> [What the exercise asks] Write out every line exactly, from the first line of the records below through the line that contains "Subscribe now (1091, 1153)".
------ Data to use ------
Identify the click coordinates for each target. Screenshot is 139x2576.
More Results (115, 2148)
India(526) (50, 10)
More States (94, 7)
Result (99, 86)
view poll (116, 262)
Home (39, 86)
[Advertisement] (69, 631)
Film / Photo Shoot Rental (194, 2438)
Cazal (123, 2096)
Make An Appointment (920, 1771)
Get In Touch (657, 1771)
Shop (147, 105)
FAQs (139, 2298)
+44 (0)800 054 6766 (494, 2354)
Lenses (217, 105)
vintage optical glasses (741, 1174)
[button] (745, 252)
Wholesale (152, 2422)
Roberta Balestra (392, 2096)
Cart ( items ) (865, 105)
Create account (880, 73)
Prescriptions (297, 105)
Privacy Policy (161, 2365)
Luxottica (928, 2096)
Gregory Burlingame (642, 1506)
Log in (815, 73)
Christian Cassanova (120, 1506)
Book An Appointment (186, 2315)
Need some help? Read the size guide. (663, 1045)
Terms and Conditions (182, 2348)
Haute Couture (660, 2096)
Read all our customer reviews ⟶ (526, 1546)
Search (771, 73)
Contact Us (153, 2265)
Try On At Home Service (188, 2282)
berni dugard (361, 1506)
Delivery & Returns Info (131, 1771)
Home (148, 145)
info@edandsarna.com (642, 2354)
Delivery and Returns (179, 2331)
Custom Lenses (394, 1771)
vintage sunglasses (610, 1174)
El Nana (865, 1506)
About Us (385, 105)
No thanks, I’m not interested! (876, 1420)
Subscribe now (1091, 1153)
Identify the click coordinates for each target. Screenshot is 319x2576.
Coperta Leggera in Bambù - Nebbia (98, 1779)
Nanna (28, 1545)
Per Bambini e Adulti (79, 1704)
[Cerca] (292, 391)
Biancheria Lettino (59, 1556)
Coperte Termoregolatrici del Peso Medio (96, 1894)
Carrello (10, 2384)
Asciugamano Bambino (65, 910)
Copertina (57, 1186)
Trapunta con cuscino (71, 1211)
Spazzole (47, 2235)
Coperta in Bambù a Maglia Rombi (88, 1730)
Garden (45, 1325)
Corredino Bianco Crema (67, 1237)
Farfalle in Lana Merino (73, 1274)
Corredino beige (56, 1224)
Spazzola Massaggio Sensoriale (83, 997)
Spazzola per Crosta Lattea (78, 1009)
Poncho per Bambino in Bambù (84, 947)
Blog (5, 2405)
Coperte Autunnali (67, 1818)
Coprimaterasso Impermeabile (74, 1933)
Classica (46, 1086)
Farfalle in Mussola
------
> [Task output]
Identify the click coordinates for each target. Screenshot is 139x2576.
More Results (115, 2148)
India(526) (50, 10)
More States (94, 7)
Result (99, 86)
view poll (116, 262)
Home (39, 86)
[Advertisement] (69, 631)
Film / Photo Shoot Rental (194, 2438)
Cazal (123, 2096)
Make An Appointment (920, 1771)
Get In Touch (657, 1771)
Shop (147, 105)
FAQs (139, 2298)
+44 (0)800 054 6766 (494, 2354)
Lenses (217, 105)
vintage optical glasses (741, 1174)
[button] (745, 252)
Wholesale (152, 2422)
Roberta Balestra (392, 2096)
Cart ( items ) (865, 105)
Create account (880, 73)
Prescriptions (297, 105)
Privacy Policy (161, 2365)
Luxottica (928, 2096)
Gregory Burlingame (642, 1506)
Log in (815, 73)
Christian Cassanova (120, 1506)
Book An Appointment (186, 2315)
Need some help? Read the size guide. (663, 1045)
Terms and Conditions (182, 2348)
Haute Couture (660, 2096)
Read all our customer reviews ⟶ (526, 1546)
Search (771, 73)
Contact Us (153, 2265)
Try On At Home Service (188, 2282)
berni dugard (361, 1506)
Delivery & Returns Info (131, 1771)
Home (148, 145)
info@edandsarna.com (642, 2354)
Delivery and Returns (179, 2331)
Custom Lenses (394, 1771)
vintage sunglasses (610, 1174)
El Nana (865, 1506)
About Us (385, 105)
No thanks, I’m not interested! (876, 1420)
Subscribe now (1091, 1153)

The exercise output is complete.